Except for a group of shrunken sweater sets in neon-bright mohair, the designer stuck to dark and sober shades, such as navy, plum and gray. Her nubby, flared sweater-dresses grazed the derriere and were worn with ribbed tights and riding boots. For more coverage, they could probably be tossed over pants, which were scarce here. Her oversize knit tunics had knit scarves coiled at the neck to form deep, cowl-like collars. Not exactly an earth-shattering idea, but one that looked great.

On a different wavelength entirely was Randy Kemper, whose fans include Margaux Hemingway and Hillary Rodham Clinton. Forget shrunken mohair sweater sets and itty-bitty kilts. Kemper is into commercial wearability--cuffed trousers, crepe trousers, strong-shouldered jackets--stuff to wear in the boardroom. Next to the babyish clothing in other lines, these day clothes looked surprisingly staid.
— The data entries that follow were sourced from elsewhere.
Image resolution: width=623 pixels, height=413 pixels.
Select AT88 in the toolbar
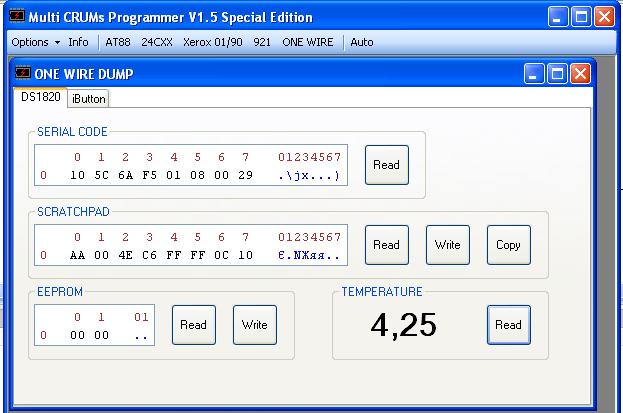tap(118, 42)
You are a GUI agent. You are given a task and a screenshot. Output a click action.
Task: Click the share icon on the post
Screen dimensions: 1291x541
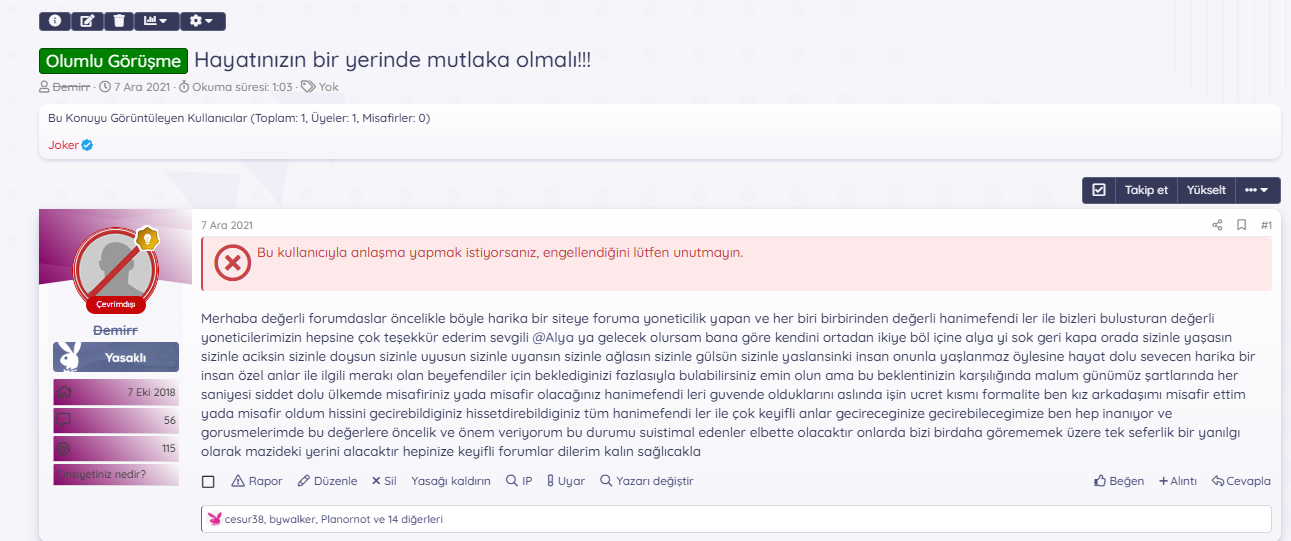pyautogui.click(x=1217, y=225)
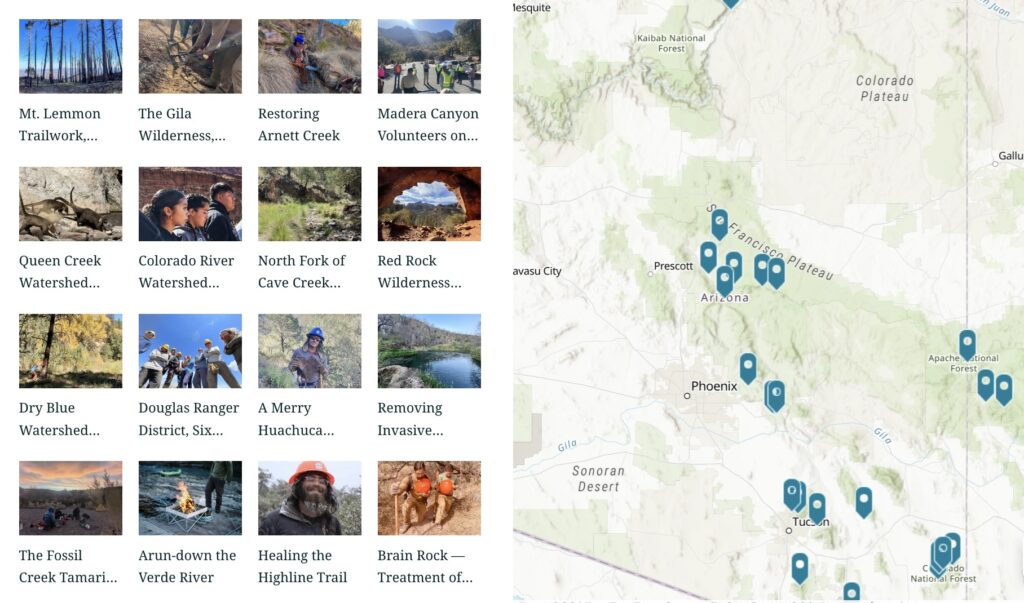Screen dimensions: 1024x603
Task: Open the Restoring Arnett Creek link
Action: (x=299, y=124)
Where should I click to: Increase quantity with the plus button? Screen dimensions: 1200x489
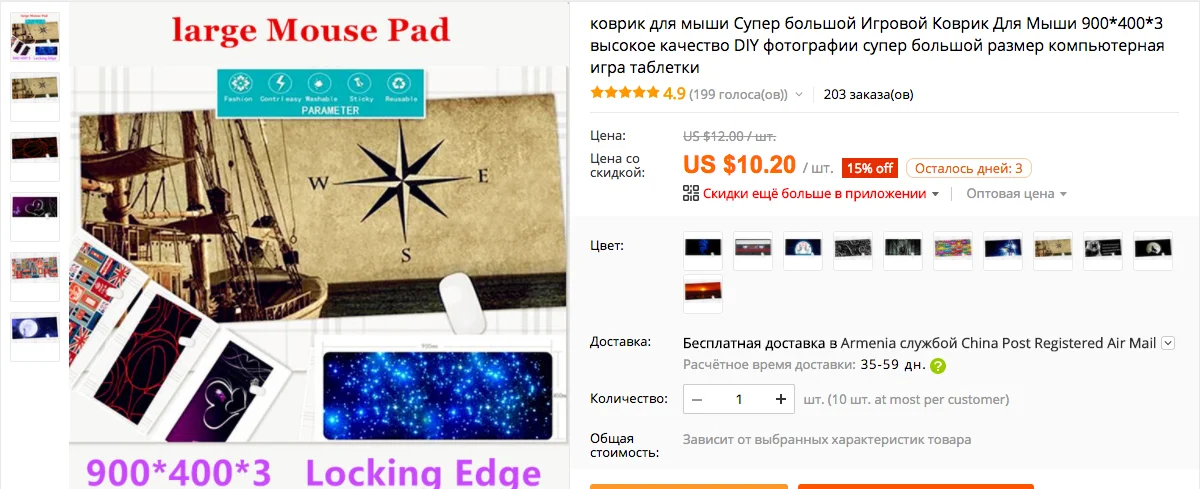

The best items in Kemper’s show were his big, plush, fake-fur coats; floaty silk trench coats lined in a leopard print, and a streamlined sage wool jumpsuit gleaming with little zippers. Old-time film goddesses were the inspiration for Kemper’s vampy evening clothes, from satin lounging pajamas to bias-cut slip dresses that should never leave the boudoir.

Mark Eisen’s show started off on a promising note with skinny black pantsuits, a camel duffel coat, and vests and minis in black and camel tartan. After that, things turned. A tight mohair suit in screaming tangerine, shiny black vinyl jeans worn with four-inch spikes, and micro minis trimmed with stiff, brushlike feathers had more than a few viewers staring blankly into space. If only the talented Eisen would get rid of the gimmicks.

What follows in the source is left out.